## TASK REQUIREMENTS
From the data, copy out every line in which the word "uitspraak" appears.

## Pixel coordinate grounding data
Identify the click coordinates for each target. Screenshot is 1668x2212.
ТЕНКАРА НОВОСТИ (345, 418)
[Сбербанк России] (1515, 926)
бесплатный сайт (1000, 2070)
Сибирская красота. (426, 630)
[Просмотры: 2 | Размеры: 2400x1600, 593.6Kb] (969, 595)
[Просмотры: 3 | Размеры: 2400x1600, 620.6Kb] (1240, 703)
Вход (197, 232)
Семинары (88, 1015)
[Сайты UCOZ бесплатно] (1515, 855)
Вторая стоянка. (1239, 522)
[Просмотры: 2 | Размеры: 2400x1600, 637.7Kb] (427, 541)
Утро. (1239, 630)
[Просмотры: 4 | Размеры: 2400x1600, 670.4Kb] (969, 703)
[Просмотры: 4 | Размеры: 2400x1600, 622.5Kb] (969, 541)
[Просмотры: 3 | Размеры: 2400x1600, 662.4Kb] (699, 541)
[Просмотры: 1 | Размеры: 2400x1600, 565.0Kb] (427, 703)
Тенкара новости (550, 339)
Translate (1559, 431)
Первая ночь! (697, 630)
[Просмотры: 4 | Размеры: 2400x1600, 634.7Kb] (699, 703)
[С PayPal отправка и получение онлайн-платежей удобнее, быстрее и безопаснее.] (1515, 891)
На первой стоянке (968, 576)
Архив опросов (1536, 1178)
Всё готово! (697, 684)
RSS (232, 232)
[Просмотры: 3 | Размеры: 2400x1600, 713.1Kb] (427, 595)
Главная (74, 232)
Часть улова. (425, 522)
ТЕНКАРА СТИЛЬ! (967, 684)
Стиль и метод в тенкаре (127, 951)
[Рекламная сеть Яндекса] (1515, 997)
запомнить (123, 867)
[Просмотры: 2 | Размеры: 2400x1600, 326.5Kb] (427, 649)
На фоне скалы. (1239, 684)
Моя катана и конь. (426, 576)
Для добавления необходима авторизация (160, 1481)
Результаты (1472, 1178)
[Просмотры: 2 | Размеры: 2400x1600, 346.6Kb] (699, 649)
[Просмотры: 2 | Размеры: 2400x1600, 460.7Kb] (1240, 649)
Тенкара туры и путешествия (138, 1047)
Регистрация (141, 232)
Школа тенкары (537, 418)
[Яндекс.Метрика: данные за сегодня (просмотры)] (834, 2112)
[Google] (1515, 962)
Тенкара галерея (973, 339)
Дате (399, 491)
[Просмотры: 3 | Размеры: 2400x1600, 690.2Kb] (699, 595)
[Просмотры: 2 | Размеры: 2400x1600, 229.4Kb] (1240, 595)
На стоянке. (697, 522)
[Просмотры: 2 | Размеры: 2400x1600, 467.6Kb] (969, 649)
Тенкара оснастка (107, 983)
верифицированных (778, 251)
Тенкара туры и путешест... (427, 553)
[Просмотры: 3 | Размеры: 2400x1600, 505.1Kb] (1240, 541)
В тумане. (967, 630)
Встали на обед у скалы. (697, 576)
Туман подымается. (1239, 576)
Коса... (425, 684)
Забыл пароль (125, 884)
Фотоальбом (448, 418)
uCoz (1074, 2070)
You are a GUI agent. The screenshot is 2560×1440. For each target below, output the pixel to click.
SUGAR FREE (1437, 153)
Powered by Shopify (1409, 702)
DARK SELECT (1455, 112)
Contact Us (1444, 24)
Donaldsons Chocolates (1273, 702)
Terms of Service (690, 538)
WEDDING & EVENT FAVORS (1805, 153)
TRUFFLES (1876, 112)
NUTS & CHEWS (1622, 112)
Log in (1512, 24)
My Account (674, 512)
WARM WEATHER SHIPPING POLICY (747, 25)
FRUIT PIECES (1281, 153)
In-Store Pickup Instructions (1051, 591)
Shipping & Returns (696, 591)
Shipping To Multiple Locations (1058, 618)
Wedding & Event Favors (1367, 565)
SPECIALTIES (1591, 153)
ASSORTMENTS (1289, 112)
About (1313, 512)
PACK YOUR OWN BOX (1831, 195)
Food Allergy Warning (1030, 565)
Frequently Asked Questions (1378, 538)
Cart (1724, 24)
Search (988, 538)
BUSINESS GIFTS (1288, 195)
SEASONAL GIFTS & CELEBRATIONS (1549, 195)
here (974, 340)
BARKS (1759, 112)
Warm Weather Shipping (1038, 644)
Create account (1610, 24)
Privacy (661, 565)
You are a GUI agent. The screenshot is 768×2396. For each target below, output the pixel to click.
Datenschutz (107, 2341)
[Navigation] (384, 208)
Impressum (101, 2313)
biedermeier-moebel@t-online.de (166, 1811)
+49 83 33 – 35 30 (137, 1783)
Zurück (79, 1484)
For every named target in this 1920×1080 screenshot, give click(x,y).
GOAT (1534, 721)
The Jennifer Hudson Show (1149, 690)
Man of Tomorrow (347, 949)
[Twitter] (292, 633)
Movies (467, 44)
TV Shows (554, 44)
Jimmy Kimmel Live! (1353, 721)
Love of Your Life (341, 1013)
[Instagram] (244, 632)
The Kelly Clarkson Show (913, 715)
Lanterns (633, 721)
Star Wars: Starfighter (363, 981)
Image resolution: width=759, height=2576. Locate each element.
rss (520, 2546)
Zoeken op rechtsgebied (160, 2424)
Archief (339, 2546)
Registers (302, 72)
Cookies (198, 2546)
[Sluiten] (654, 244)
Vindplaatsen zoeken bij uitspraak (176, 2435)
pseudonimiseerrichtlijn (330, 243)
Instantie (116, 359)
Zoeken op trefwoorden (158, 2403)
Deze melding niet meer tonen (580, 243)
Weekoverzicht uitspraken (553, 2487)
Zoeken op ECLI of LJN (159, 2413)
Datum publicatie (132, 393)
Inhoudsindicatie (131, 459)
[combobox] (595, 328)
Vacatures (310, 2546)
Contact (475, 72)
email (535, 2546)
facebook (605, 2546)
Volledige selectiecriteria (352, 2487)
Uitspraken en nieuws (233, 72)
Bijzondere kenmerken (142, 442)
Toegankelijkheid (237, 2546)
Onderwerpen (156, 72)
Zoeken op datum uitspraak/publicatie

## WORKED SOLUTION
Vindplaatsen zoeken bij uitspraak (176, 2435)
Zoeken op datum uitspraak/publicatie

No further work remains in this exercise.